**** Records
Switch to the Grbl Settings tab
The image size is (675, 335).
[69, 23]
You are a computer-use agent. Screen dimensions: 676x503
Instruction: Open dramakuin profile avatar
********
[Exercise objective]: Copy exactly the lines of the listing above, beginning at the line with "You are a computer-use" and ending at its final line; write out nothing else.

[The completed task]:
You are a computer-use agent. Screen dimensions: 676x503
Instruction: Open dramakuin profile avatar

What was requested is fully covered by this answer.